• **Data**:
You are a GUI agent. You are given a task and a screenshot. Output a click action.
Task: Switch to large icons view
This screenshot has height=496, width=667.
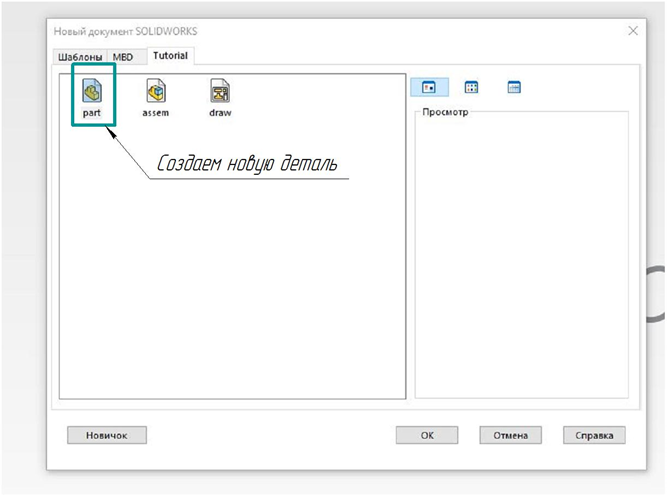[429, 87]
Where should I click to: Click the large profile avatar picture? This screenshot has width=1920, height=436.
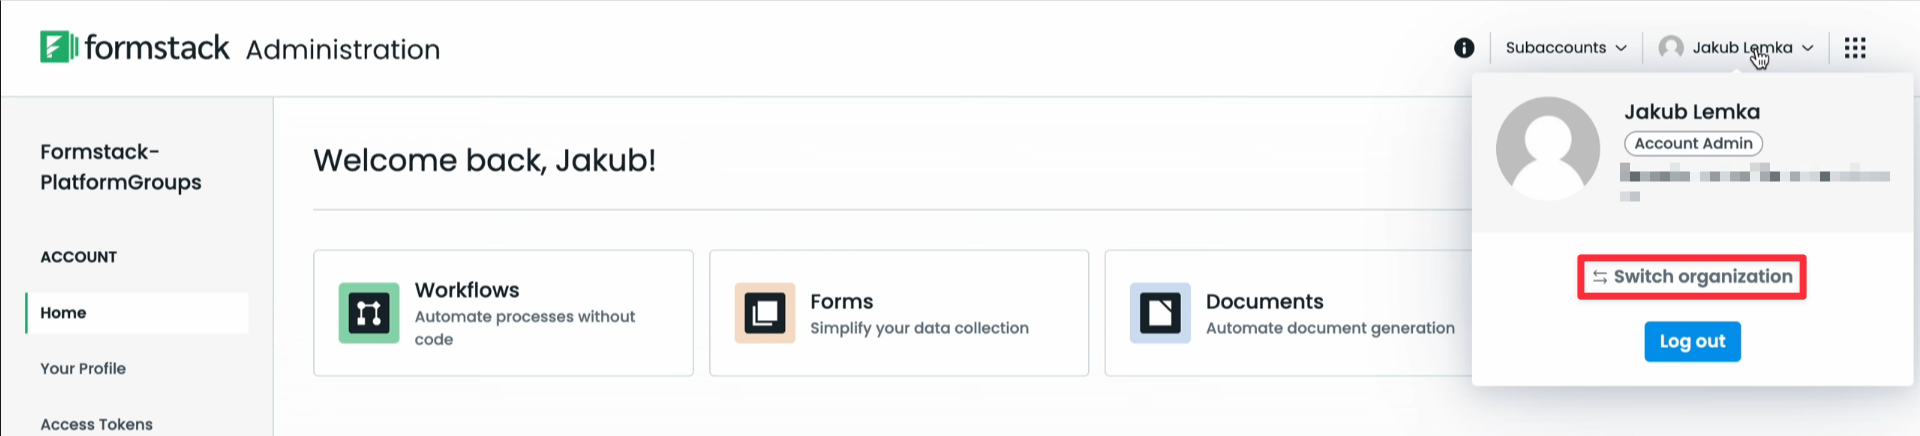tap(1547, 148)
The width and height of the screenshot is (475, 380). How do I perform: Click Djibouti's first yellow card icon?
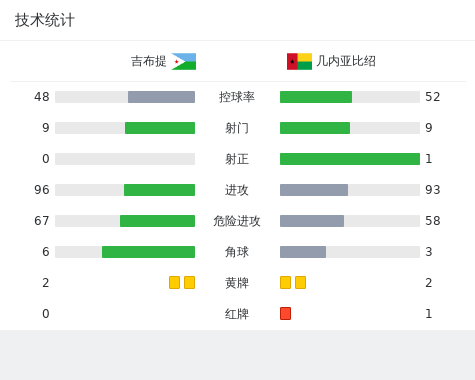coord(174,282)
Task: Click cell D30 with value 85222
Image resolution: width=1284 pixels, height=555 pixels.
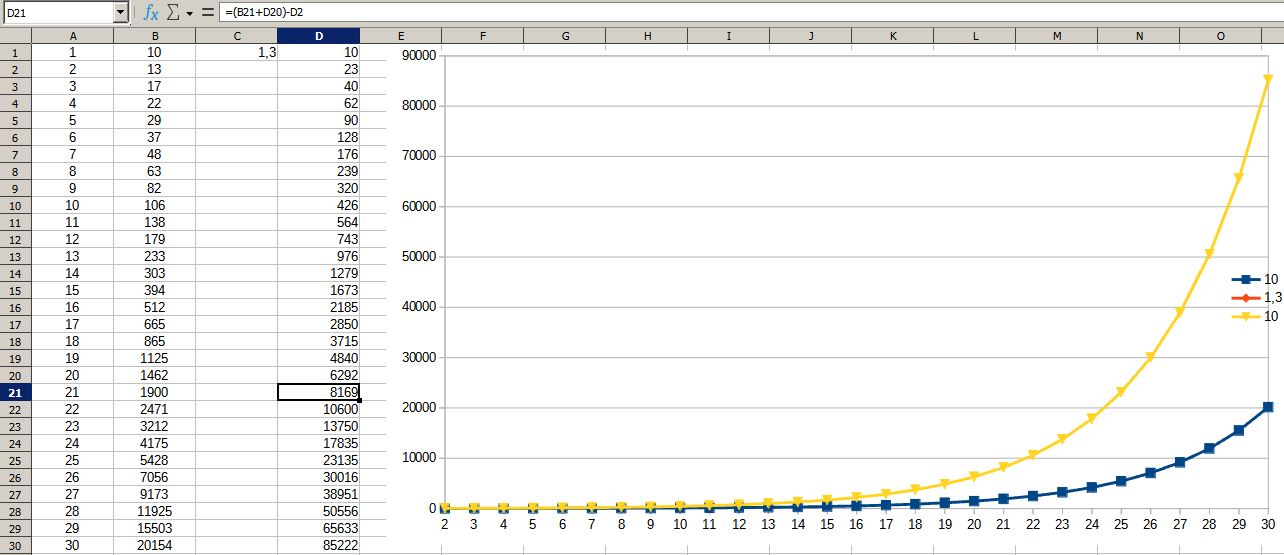Action: point(318,545)
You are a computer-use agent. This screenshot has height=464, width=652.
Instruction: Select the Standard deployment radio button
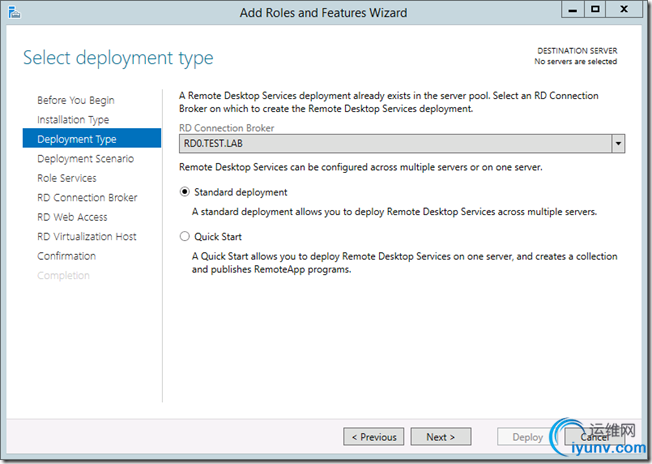(183, 192)
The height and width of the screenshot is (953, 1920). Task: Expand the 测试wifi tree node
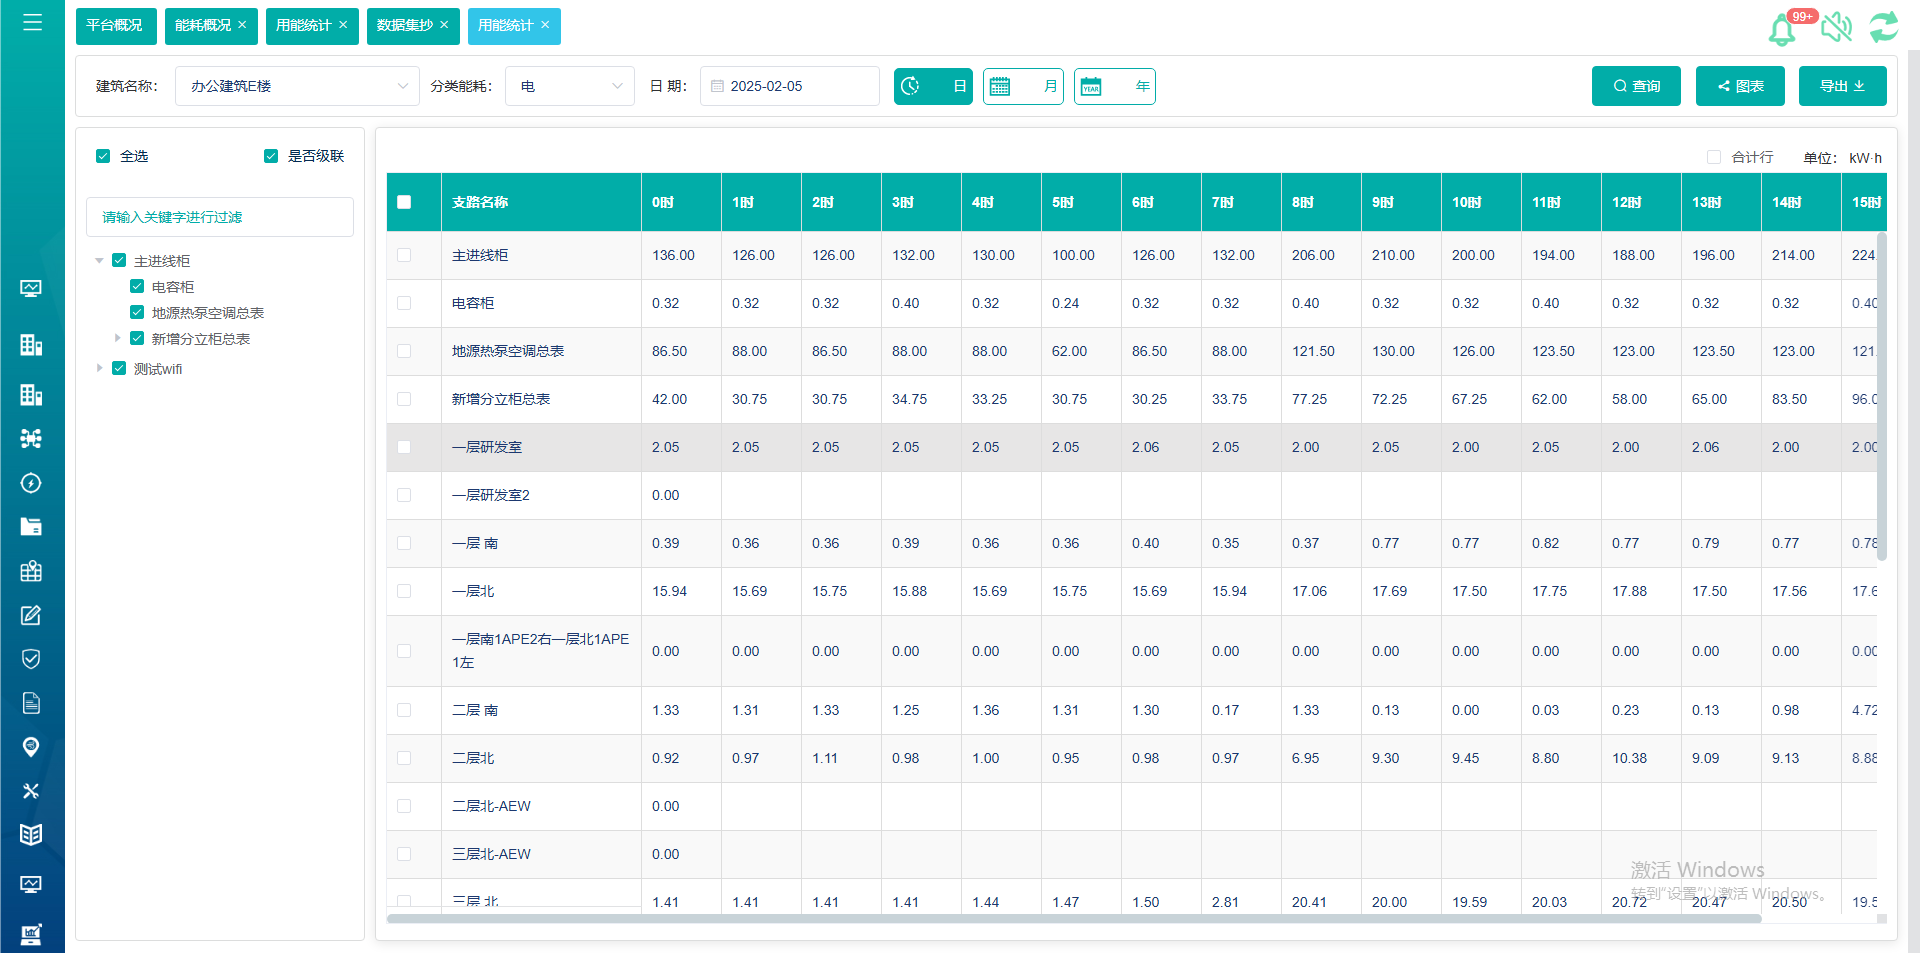click(99, 368)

• **Brief**: Rewrite the listing, starting at the line containing "You are a computer-use" and ending at the last line of the listing, adding 69 to every coordinate number in the answers and leaving all other text as it is. Leave the pictures out.

• **Solution to the exercise**:
You are a computer-use agent. This screenshot has height=464, width=652.
Instruction: Select the Standard deployment radio button
(252, 261)
The height and width of the screenshot is (953, 1920). Task: Expand the 测试wifi tree node
click(168, 437)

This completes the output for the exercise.